Peu après son arrivée, on le lui a dit, moi et d'autres résidants du quartier : 

- Heille voisin, ta pollution fait flétrir nos fleurs et nos arbres, elle fait mourir les geais bleus. Toutes nos études sont concluantes : il est impératif de réduire progressivement nos produits polluants. Même ton prédécesseur était d'accord.

- C'est de la foutaise, votre affaire. Au coin de la rue, il y a un propriétaire qui a une dent contre moi, un Chinois, et c'est lui qui vous a monté un bateau. Achalez-moi pas avec ça.

Ce n'est pas tout. Depuis longtemps, on a pris habitude de s'entraider entre voisins. Enfin, je ne sais pas pour vous, mais moi, quand il me manque des oeufs ou de la farine pour mon gâteau, je cogne à la porte d'en face et mes voisins se font une joie de m'en fournir et vice versa. Même chose pour les outils ou des bouts de bois, comme des 2 x 4.

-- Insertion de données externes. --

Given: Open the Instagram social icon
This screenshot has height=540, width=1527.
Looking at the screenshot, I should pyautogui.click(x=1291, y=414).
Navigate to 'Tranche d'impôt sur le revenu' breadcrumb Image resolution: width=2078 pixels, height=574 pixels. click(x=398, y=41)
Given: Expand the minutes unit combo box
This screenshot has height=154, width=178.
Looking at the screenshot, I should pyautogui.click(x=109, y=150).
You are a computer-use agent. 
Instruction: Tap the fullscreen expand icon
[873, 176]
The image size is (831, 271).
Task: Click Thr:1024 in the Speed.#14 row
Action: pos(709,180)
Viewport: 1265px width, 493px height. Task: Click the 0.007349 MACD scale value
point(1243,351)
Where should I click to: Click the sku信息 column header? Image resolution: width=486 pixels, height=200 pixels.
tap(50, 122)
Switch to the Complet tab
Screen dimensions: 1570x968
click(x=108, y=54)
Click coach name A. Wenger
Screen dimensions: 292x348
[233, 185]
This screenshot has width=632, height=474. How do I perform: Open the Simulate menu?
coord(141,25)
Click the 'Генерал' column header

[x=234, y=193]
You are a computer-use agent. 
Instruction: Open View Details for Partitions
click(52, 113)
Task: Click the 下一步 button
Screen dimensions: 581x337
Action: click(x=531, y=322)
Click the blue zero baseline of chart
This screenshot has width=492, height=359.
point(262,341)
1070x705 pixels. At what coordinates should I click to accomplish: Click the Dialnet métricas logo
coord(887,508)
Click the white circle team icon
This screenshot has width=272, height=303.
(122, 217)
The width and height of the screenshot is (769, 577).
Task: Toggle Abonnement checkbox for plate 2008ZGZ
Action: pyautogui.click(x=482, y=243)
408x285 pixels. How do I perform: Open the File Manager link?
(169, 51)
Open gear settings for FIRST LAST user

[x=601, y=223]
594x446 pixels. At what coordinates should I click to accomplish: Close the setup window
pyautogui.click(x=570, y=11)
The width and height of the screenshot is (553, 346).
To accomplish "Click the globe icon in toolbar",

Avec lui, pas question. Enfin, il nous a bien fait comprendre que si on voulait ses outils ou ses oeufs, il fallait en rediscuter sérieusement.

Mon cas n'est pas le pire, cela dit. Avec son autre voisin adjacent - une famille de Mexicains - il n'est plus question de transiger quoi que ce soit. Et même, il projette de construire une grande palissade sur la ligne mitoyenne, à leurs frais, et à l'encontre de la réglementation municipale.

Mon voisin prétend que les petits enfants mexicains viennent impunément chercher leurs ballons sur son terrain, brisant les arbustes. Pire : il les accuse d'avoir cassé une fenêtre et de piller son potager.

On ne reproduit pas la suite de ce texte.